Anglo American pulls out of Alaska mines project – by Suzanne Goldenberg (The Guardian – September 16, 2013)

http://www.theguardian.com/uk

Company withdraws from plans to develop vast open-pit gold and copper mines in an area of pristine streams and wetlands

Anglo American withdrew on Monday from plans to develop vast open-pit gold and copper mines in one of the last big wild salmon runs in Alaska’s Bristol Bay.

The company said in a statement that it was pulling out of the Pebble mine project, spread across rolling tundra about 200 miles south-west of Anchorage, despite the huge mineral potential. The area is believed to hold the world’s richest gold deposits, but Anglo American’s exit could now put the entire project in jeopardy.

“Despite our belief that Pebble is a deposit of rare magnitude and quality, we have taken the decision to withdraw, following a thorough assessment of Anglo American’s extensive pipeline of long-dated project options,” the company’s chief executive, Mark Cutifani, said in a statement.

“Our focus has been to prioritise capital to projects with the highest value and lowest risks within our portfolio and reduce the capital required to sustain such projects during the pre-approval phases of development,” he went on.

Anglo American’s withdrawal and the uncertainty over the project brings a temporary pause to what had been expected to be a long and bitter fight between mining companies and their opponents.

The Pebble mine was seen as one of the most important environmental decisions on Barack Obama’s second term agenda – even though it was overshadowed at times by the controversy over the Keystone XL pipeline.

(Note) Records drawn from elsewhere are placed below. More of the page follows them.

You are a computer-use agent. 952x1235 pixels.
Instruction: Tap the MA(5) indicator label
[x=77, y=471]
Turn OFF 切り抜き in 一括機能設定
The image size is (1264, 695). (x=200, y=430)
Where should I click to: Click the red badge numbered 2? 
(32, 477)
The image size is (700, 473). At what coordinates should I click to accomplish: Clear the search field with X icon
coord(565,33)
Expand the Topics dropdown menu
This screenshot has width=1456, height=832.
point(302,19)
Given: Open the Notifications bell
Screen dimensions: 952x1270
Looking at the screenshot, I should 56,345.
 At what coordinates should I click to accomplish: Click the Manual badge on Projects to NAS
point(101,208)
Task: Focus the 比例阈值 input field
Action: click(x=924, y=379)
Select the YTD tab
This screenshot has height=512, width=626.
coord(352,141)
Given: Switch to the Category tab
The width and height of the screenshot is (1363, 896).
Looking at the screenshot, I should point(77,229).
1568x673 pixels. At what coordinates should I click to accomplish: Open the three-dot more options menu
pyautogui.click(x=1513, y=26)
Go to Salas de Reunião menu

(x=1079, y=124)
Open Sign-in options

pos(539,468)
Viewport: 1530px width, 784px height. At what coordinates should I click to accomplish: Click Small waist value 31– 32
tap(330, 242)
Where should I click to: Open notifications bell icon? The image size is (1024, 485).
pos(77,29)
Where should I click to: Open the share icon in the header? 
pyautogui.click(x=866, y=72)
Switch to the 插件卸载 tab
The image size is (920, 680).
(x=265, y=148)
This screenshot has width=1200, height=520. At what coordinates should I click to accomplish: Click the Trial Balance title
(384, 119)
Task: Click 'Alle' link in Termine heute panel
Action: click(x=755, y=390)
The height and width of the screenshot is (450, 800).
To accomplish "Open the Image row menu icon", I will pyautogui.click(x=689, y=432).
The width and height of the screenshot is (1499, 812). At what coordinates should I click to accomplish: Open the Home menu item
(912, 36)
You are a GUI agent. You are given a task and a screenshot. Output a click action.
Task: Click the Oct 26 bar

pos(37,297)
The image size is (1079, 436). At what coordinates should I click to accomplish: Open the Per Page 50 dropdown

The mining companies and their opponents were gearing up for a big and expensive lobbying and advertising campaign over the project. The two companies in the Pebble venture spent $500,000 last year to lobby members of Congress for its approval.

Monday’s announcement from Anglo American may have been the result of growing uncertainty over whether the Environmental Protection Agency (EPA) would approve the project, in light of its threat to miles of pristine streams and wetlands, habitat for half of the world’s sockeye salmon.

Every summer, 30 to 40 million sockeye salmon return to the bay to spawn.

Environmental campaigners and local native Alaskan communities had fiercely opposed the project, arguing that it posed a threat to the commercial fishing industry as well as their traditional way of life.

But even more tellingly for Anglo American were the signs that the EPA was disinclined to give the project a swift go-ahead.